Would you reproduce exactly the lines below from the one holding "6. 怎么去制止论文查重时论文内容被泄露出去？ (1126, 1388)" through the one holding "真伪查询 (973, 31)", inclusive, and no others?

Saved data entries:

"""

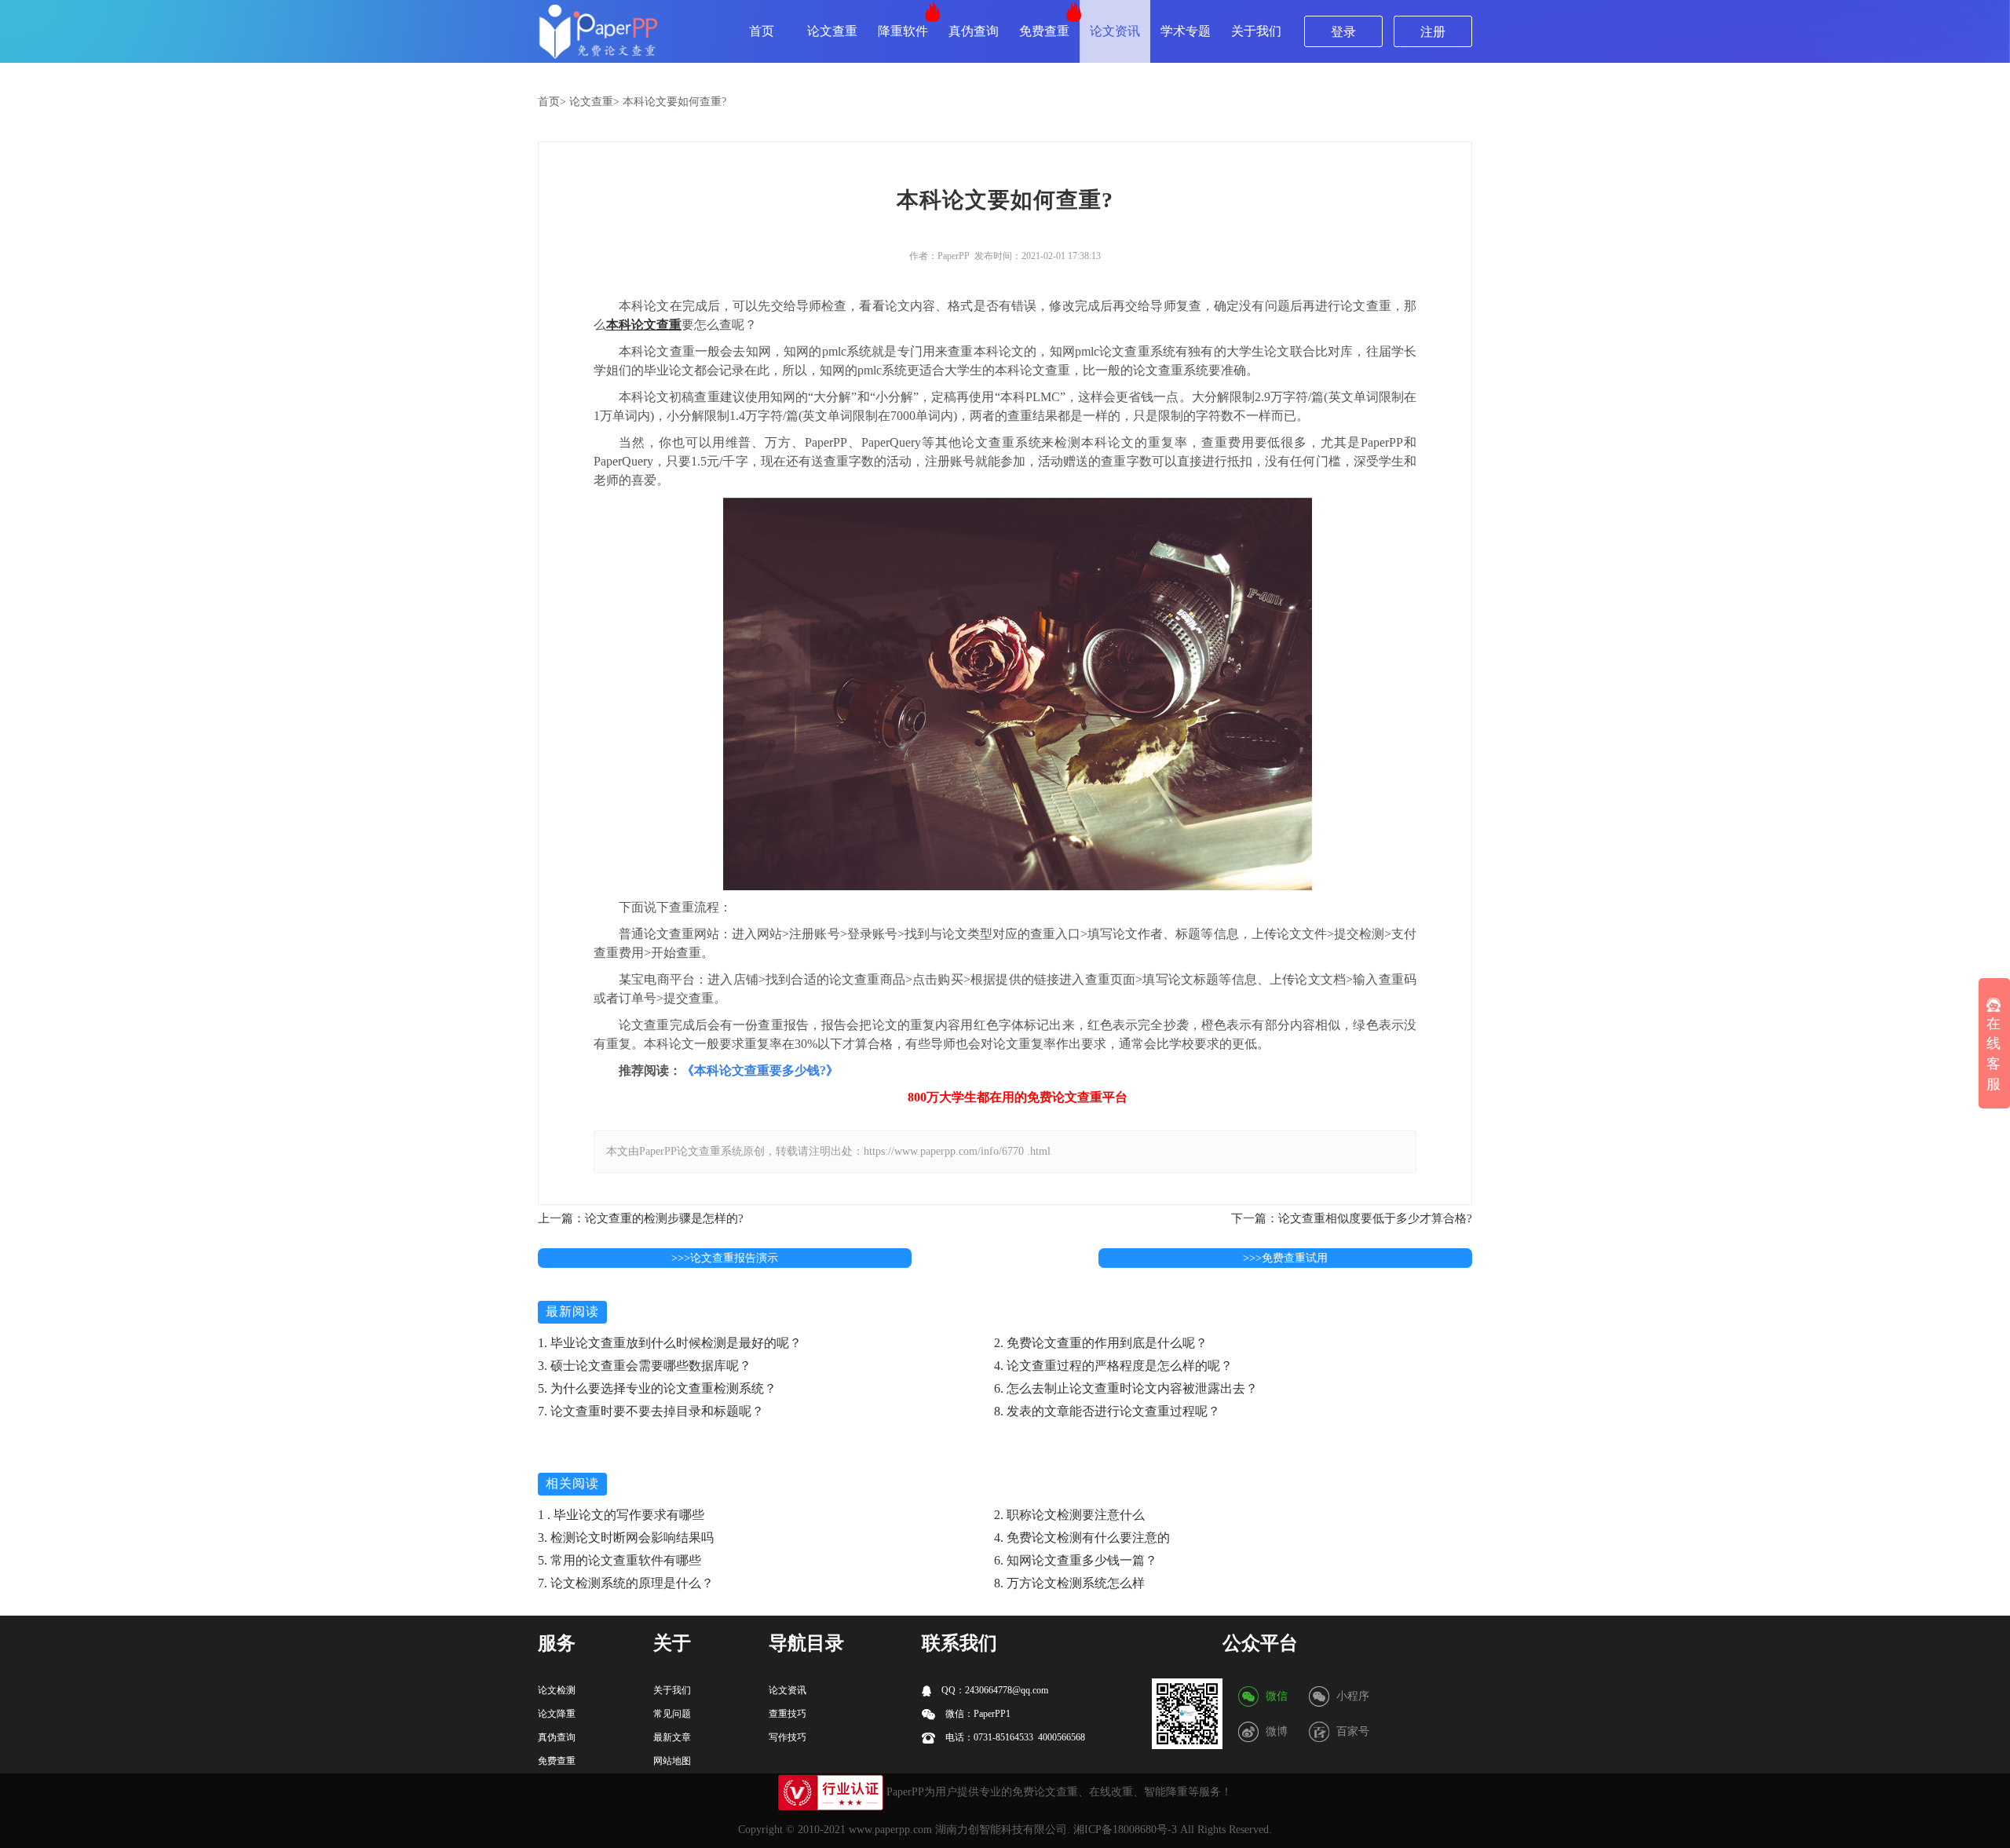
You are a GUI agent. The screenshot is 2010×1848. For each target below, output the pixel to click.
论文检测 (557, 1690)
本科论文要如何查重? (674, 102)
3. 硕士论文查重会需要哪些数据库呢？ (644, 1365)
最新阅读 (572, 1311)
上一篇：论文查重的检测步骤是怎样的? (641, 1218)
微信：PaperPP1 (976, 1713)
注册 (1432, 31)
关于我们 (1256, 31)
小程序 (1352, 1696)
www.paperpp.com (890, 1829)
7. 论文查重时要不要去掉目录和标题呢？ (651, 1411)
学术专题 (1185, 31)
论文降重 (557, 1713)
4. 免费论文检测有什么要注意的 (1082, 1537)
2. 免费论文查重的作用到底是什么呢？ (1101, 1342)
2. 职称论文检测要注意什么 (1069, 1514)
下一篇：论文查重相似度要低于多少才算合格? (1351, 1218)
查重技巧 (787, 1713)
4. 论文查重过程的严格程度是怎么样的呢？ (1113, 1365)
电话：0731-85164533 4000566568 (1014, 1737)
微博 (1277, 1731)
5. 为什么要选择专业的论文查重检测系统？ (657, 1388)
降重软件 (903, 31)
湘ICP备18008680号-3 (1125, 1829)
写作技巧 (787, 1737)
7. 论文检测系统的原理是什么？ (626, 1583)
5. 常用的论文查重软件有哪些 (619, 1560)
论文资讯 (1115, 31)
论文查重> (594, 102)
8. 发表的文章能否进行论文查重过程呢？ (1107, 1411)
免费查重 (1044, 31)
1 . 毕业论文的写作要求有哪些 (621, 1514)
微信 (1277, 1696)
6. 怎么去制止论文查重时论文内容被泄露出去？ (1126, 1388)
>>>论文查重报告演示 (724, 1258)
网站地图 (672, 1760)
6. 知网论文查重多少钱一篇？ (1075, 1560)
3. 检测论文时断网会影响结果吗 (626, 1537)
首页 (761, 31)
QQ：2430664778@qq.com (993, 1690)
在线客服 (1993, 1054)
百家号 (1352, 1731)
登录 (1343, 31)
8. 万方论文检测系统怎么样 (1069, 1583)
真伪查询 (973, 31)
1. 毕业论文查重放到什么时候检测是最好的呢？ (670, 1342)
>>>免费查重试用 (1285, 1258)
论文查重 (832, 31)
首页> (552, 102)
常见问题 (672, 1713)
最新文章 (672, 1737)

"""

§ Written response:
6. 怎么去制止论文查重时论文内容被泄露出去？ (1126, 1388)
>>>论文查重报告演示 (724, 1258)
网站地图 (672, 1760)
6. 知网论文查重多少钱一篇？ (1075, 1560)
3. 检测论文时断网会影响结果吗 (626, 1537)
首页 (761, 31)
QQ：2430664778@qq.com (993, 1690)
在线客服 (1993, 1054)
百家号 (1352, 1731)
登录 (1343, 31)
8. 万方论文检测系统怎么样 (1069, 1583)
真伪查询 (973, 31)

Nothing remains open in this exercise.